Substance Sells:
Aligning Corporate Reputation and Corporate Responsibility
The Tisdall Lecture in Communications
The Canadian Public Relations Society Conference
Calgary, Alberta (June 16, 2005)
by Bennett Freeman
I want to thank Charles Tisdall, Barbara Sheffield and the Canadian
Public Relations Society for inviting me to give this lecture. I would
also like to thank Luc Beauregard and his National Public Relations
colleagues in Calgary, Montreal and Toronto for the chance to work so
closely together over the last two years.
It is a particular
challenge to address such a distinguished group of public relations
professionals. I hope to bring you a multi-dimensional perspective
based not only on my work with multinational corporations over the last
two decades, but also on my State Department experience and my current
relationships with major international NGOs. My perspective on the link
between corporate reputation and corporate responsibility has been
informed most significantly by my work over the last two years with
Burson-Marsteller—the gold standard global public relations and public
affairs firm. So I come to our subject today both as an insider and an
outsider, and hope to be both reflective and provocative.
My
argument is that in this new era of accountability and sustainability,
corporate reputation and corporate responsibility are inseparable.

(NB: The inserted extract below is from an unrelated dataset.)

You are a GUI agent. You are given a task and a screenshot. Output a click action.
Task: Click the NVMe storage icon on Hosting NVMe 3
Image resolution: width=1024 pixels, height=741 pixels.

Multinational corporations in particular face growing pressures and
expectations from diverse and demanding stakeholders around the
world—pressures that they cannot escape and expectations that they must
address. From human rights and labor practices to the environment and
sustainable development, corporate policy and conduct is on the public
agenda now more than ever before—at a time when trust in business
remains low after the battering it has taken on both sides of the
Atlantic over the last several years.
How agencies counsel their
clients—and what companies communicate to their stakeholders—influences
trust in brands and shapes the world for better or worse. Public
relations and public affairs professionals have a fine line to walk in
aligning private and public interests. They can walk that line and
align those interests if they recognize that real commitment and
performance matter most—and that only substance sells.
I am
going to make this argument in three parts: first by explaining why and
how corporate responsibility and corporate reputation are converging;
second, by suggesting how the corporate responsibility agenda is moving
toward an even more challenging one focused on accountability and
sustainability linked to corporate strategy; and finally, by putting
forth a series of brief propositions as to how public relations and
public affairs professionals can align corporate reputation with
corporate responsibility in ways that contribute to business success
and a better world at the same time.